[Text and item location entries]
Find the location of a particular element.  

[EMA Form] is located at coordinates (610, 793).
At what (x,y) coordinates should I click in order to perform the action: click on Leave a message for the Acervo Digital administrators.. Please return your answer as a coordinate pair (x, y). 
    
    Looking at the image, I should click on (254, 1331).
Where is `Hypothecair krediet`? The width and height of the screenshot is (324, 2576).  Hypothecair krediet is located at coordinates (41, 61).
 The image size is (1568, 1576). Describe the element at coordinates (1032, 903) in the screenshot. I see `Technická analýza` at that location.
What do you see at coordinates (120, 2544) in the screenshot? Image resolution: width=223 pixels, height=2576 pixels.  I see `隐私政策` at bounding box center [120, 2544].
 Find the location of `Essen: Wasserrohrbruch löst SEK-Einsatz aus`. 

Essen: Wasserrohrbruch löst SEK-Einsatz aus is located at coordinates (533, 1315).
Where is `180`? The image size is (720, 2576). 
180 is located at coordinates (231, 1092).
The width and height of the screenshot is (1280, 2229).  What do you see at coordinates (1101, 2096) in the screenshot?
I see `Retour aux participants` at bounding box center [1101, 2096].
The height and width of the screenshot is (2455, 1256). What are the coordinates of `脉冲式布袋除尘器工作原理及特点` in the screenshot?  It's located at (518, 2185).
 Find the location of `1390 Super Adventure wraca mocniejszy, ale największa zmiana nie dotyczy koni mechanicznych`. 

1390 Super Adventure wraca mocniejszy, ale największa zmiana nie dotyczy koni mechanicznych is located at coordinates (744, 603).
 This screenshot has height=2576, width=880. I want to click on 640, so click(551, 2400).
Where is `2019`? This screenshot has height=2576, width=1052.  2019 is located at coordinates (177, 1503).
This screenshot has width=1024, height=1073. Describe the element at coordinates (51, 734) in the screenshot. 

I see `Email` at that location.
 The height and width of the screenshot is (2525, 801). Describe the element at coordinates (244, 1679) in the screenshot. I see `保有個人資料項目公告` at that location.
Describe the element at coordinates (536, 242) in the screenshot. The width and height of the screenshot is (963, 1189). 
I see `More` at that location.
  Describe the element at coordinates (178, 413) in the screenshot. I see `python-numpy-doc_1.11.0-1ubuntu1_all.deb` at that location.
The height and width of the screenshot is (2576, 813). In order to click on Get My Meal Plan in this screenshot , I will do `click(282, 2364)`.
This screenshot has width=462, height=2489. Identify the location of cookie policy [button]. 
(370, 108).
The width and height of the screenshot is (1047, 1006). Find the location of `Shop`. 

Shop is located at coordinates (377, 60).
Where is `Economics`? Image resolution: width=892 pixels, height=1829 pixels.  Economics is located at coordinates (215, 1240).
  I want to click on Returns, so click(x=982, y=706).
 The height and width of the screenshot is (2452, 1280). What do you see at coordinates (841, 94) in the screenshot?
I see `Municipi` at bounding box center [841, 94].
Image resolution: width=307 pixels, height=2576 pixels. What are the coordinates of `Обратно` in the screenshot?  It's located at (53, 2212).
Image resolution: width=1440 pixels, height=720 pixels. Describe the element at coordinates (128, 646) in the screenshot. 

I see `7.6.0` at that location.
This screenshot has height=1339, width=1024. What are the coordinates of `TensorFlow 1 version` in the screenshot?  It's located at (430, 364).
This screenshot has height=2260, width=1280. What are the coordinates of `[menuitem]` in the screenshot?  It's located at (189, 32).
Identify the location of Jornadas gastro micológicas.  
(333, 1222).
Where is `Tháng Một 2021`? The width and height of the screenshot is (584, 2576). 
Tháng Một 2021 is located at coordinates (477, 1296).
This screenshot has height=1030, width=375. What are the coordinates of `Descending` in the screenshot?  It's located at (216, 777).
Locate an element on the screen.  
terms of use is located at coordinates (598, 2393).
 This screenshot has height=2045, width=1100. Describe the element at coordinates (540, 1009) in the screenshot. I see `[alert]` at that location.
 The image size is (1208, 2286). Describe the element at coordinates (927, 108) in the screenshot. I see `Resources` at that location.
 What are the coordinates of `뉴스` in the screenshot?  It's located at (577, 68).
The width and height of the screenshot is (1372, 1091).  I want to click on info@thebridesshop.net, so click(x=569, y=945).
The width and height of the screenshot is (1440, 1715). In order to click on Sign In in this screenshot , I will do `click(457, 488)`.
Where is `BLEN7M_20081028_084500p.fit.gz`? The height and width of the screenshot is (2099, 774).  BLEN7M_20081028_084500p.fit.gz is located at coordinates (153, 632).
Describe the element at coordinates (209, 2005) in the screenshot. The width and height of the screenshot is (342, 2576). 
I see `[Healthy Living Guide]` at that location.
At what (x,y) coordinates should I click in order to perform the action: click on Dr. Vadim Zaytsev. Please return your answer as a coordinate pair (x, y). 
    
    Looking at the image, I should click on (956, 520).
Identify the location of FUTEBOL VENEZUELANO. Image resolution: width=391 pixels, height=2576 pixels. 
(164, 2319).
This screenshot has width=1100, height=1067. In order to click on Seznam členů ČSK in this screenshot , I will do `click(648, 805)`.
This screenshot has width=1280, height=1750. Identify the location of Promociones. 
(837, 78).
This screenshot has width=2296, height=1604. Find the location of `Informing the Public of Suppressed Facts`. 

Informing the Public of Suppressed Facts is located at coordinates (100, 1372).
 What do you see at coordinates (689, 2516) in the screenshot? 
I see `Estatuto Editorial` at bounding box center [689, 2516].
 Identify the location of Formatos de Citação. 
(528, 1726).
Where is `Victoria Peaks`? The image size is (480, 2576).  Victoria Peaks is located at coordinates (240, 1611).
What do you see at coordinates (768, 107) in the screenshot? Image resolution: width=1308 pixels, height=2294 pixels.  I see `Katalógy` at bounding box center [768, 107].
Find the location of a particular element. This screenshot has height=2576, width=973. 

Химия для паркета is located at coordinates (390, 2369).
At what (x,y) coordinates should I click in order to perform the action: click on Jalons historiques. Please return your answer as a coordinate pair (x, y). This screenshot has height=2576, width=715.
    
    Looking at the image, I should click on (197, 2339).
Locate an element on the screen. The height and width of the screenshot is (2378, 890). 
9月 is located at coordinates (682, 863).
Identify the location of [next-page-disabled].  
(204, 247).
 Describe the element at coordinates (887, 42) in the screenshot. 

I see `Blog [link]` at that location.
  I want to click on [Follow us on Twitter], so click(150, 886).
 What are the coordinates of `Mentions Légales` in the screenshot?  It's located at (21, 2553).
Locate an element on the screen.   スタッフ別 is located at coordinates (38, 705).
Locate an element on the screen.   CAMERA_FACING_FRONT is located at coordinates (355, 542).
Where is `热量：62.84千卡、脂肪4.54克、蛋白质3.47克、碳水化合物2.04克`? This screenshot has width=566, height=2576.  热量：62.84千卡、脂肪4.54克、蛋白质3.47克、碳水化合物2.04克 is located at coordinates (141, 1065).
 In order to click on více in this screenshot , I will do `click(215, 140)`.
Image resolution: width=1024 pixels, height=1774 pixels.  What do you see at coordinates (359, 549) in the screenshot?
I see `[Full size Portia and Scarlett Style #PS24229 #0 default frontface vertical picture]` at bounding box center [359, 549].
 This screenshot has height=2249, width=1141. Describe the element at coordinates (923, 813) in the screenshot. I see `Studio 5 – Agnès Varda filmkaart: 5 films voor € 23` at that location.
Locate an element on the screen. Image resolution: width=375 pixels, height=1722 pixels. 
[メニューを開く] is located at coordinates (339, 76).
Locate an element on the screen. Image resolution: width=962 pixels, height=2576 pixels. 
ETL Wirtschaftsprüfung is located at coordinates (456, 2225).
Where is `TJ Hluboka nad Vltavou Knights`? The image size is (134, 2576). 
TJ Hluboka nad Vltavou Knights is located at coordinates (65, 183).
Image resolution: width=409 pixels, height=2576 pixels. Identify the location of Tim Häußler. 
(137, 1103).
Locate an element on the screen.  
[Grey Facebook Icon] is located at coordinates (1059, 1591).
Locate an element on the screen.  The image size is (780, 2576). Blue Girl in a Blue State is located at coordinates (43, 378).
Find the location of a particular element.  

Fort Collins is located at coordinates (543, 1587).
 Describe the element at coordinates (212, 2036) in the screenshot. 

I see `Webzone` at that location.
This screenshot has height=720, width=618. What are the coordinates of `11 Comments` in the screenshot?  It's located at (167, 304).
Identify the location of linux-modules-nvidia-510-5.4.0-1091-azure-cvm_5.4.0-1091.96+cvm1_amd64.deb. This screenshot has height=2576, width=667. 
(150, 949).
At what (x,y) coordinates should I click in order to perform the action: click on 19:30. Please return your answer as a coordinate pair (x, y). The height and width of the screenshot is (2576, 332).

Exercise:
Copy out the lines starting at the one containing "This screenshot has width=1024, height=1073." and ending at the one containing "The height and width of the screenshot is (2525, 801).", both included, with no changes.

Output of the exercise:
This screenshot has width=1024, height=1073. Describe the element at coordinates (51, 734) in the screenshot. 

I see `Email` at that location.
 The height and width of the screenshot is (2525, 801). Describe the element at coordinates (244, 1679) in the screenshot. I see `保有個人資料項目公告` at that location.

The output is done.